(Requirement): Go through the entries and say how many lines contain the string "Task". The number is the whole answer.

(Provided records):
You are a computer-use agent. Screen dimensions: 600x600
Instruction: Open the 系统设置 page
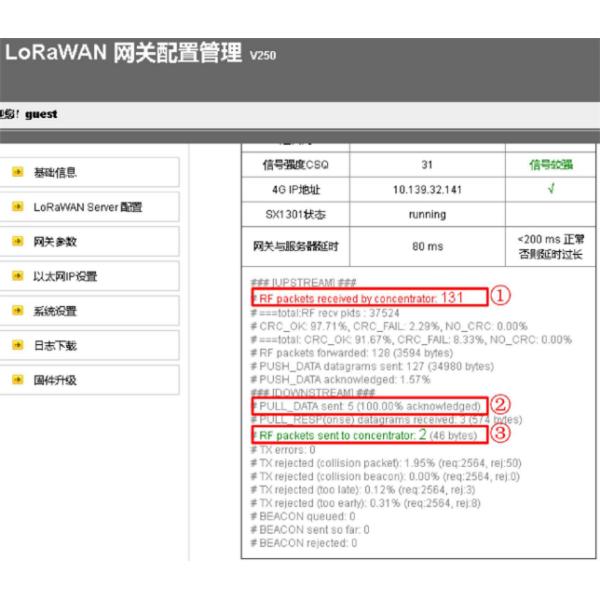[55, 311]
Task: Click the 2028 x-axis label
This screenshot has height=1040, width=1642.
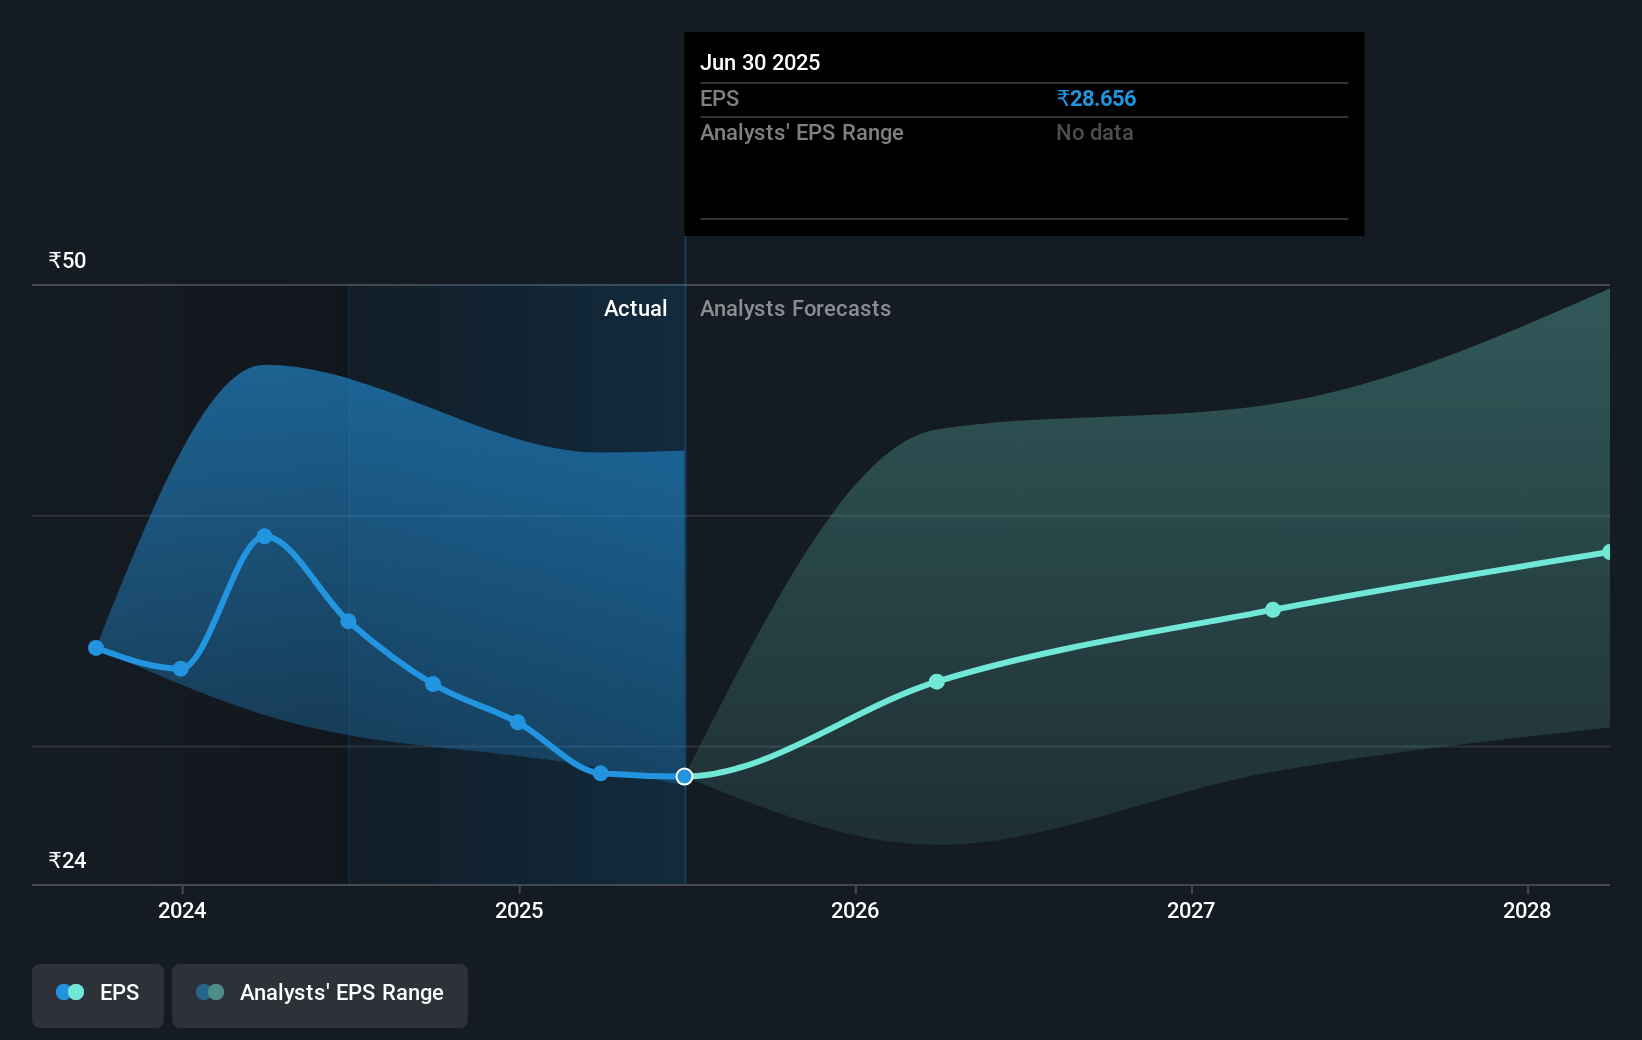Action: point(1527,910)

---

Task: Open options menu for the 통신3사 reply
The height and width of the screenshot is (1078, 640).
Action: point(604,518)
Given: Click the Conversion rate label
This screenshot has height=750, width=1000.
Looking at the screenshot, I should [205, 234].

(Output for this exercise): 2